Action item
Return each record word for word and omit the pictures.

Record extracts
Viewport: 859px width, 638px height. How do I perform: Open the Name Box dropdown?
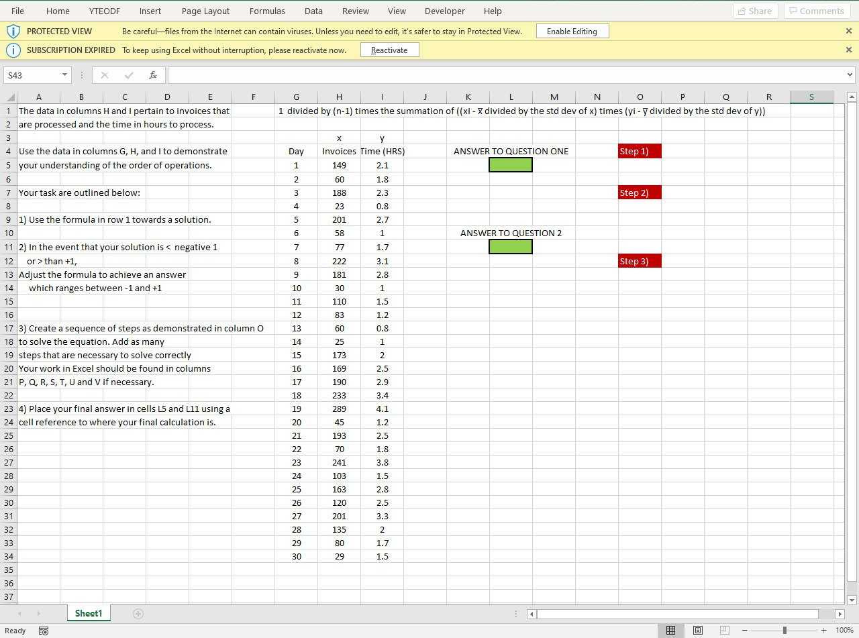[x=64, y=74]
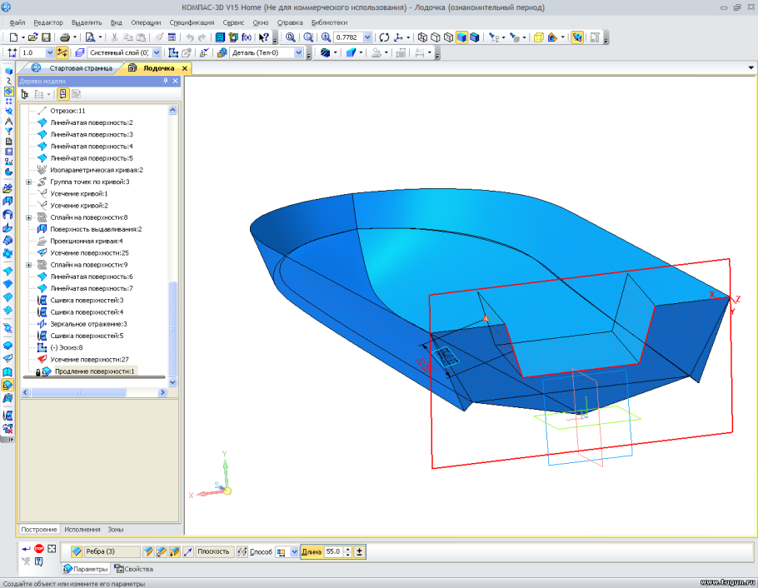This screenshot has width=758, height=588.
Task: Click the Undo arrow icon
Action: click(190, 37)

Written solution
Viewport: 859px width, 638px height. How do I perform: Open the Name Box dropdown?
[x=64, y=74]
This screenshot has width=758, height=588.
Task: Click the Undo arrow icon
Action: click(190, 37)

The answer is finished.